Although studies are inconclusive, acrylamide is known to cause cancer in experimental animals, which is a warning sign for humans. This puts acrylamide on the map as a potential carcinogen, making it wise for us to cut down on our consumption of it. Higher levels of acrylamide are known to be toxic to both humans and animals, causing nerve and neurological damage. The International Agency for Research on Cancer under the World Health Organization classifies acrylamide as "probably carcinogenic to humans" based on the evidence gathered from animal studies.
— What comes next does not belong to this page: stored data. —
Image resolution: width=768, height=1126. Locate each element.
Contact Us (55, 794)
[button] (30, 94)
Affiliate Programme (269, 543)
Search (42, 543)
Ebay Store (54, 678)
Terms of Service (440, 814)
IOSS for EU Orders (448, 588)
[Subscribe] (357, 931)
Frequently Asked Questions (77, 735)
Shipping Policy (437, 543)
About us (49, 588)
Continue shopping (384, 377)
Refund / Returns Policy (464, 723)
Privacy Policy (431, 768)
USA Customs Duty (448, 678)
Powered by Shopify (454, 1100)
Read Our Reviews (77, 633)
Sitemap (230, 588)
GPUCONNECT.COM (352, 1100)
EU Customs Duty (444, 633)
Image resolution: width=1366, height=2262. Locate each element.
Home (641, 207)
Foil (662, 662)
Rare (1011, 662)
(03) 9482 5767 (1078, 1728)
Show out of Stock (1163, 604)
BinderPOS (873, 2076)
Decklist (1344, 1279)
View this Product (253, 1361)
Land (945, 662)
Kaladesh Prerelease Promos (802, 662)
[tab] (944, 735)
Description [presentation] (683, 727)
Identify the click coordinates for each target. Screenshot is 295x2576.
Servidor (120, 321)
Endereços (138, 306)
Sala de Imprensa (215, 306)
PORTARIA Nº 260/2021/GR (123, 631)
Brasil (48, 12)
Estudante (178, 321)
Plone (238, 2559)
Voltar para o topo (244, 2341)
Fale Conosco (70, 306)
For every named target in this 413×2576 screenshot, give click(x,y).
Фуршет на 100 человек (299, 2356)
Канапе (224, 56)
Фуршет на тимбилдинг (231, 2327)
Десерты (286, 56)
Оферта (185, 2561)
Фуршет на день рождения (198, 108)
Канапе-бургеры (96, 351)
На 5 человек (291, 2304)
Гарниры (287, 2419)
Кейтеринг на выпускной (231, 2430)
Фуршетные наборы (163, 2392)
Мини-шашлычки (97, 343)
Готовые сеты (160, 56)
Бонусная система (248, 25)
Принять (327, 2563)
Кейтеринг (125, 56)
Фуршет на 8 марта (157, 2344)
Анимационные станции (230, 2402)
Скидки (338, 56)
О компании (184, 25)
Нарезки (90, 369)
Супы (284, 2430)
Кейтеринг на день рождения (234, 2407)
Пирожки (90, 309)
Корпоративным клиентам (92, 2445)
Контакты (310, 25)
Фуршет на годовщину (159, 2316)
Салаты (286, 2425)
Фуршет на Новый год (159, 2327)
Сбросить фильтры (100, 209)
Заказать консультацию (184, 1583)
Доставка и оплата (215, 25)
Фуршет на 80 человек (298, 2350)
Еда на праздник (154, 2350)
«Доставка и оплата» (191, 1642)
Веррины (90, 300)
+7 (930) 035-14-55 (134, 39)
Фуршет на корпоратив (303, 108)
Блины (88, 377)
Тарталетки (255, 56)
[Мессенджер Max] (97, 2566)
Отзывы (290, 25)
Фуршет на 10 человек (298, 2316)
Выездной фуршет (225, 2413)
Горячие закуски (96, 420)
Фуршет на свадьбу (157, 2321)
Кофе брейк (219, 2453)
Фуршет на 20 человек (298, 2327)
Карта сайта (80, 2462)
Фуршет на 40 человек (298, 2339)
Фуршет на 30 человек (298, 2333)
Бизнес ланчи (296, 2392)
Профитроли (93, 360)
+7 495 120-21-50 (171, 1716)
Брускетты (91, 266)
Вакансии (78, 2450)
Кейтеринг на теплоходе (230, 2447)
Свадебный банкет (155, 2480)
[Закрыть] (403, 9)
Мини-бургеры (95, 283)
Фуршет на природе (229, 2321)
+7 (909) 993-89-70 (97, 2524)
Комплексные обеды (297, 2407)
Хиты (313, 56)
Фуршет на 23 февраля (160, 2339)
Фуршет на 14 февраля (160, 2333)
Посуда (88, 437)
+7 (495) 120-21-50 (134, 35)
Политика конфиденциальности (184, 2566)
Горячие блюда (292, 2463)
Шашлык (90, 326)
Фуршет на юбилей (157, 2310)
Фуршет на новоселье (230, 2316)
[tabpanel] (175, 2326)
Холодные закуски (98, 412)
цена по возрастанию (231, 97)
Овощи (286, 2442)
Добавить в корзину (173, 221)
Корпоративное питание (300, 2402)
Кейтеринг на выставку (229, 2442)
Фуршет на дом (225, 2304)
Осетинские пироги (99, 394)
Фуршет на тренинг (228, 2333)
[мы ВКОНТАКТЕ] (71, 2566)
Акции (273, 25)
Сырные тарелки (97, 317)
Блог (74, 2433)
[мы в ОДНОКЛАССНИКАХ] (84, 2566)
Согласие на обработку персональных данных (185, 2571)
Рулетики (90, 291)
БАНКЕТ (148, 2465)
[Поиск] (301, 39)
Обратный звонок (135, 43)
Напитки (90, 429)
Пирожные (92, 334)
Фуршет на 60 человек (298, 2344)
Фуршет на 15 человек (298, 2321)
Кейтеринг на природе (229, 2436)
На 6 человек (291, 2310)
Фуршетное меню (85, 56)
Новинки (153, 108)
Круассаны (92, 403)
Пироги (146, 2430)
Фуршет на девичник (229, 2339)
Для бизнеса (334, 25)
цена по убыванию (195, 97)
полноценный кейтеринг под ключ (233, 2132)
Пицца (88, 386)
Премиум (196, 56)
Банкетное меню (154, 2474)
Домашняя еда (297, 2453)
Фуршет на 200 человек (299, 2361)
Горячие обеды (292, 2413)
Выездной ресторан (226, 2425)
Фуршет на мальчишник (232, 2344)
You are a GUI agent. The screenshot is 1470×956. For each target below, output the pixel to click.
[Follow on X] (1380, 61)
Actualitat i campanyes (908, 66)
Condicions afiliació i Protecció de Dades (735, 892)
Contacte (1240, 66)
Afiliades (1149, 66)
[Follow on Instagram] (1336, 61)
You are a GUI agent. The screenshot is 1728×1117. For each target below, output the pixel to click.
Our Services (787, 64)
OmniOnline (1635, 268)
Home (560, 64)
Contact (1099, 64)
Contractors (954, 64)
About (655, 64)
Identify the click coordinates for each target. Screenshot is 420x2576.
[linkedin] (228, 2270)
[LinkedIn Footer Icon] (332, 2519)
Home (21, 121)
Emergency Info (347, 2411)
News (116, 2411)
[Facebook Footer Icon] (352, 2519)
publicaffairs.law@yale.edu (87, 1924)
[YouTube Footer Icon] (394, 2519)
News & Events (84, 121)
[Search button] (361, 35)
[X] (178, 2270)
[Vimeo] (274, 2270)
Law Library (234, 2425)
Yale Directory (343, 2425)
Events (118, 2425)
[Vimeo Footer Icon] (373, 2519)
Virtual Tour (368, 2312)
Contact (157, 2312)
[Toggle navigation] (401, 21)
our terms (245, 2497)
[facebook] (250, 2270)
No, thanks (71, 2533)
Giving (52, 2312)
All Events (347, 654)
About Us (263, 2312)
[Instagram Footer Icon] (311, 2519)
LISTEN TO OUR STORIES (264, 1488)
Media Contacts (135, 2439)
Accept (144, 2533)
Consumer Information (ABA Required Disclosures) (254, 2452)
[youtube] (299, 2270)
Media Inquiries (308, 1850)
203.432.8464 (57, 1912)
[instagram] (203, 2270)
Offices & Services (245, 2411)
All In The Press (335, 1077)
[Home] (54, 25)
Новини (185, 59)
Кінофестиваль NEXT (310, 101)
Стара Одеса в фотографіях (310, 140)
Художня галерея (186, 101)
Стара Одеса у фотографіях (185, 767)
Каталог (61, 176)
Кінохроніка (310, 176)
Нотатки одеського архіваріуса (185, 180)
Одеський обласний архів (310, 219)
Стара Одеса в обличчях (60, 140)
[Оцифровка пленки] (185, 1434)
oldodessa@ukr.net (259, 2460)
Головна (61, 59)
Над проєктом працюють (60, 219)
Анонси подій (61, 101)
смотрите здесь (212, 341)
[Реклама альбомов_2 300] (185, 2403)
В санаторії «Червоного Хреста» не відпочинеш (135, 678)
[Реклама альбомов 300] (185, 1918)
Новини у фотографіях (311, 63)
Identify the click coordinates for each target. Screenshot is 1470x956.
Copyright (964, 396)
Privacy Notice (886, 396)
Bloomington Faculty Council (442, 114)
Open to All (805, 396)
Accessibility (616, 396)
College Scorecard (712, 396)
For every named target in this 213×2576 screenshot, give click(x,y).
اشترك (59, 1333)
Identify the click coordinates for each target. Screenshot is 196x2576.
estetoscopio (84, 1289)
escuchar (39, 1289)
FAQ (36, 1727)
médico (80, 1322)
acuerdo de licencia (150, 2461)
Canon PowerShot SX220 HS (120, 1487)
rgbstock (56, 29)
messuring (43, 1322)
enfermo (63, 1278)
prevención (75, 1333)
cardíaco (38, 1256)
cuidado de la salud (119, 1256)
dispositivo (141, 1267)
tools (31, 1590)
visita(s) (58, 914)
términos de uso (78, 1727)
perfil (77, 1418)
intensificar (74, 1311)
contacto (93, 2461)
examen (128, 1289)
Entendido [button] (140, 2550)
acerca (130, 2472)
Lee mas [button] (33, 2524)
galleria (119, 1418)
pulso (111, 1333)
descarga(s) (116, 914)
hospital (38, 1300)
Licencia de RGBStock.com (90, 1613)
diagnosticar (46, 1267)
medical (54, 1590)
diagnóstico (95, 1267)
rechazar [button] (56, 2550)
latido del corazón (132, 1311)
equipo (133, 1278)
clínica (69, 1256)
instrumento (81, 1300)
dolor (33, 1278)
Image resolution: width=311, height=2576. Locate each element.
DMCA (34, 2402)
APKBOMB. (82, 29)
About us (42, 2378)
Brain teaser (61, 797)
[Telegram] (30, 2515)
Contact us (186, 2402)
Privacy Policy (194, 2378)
Fortunately, it is easy to lower your exposure to acrylamide. One way is to start cooking starchy vegetables with water instead of oil. Lower-temperature cooking methods like boiling and steaming have not shown any evidence of acrylamide production. For grain-based foods, don't allow toast or other bread products to brown or burn as these overcooked areas tend to have the highest amounts of acrylamide. Always keep your eyes on anything baking in the oven to prevent overcooking. Faster methods of cooking may help prevent acrylamide build up happening over time. It is beneficial to your health to increase the amounts of raw or lightly steamed fruits and vegetables in your diet and lower the amount of starchy foods like grains and potatoes that produce harmful chemicals when cooked.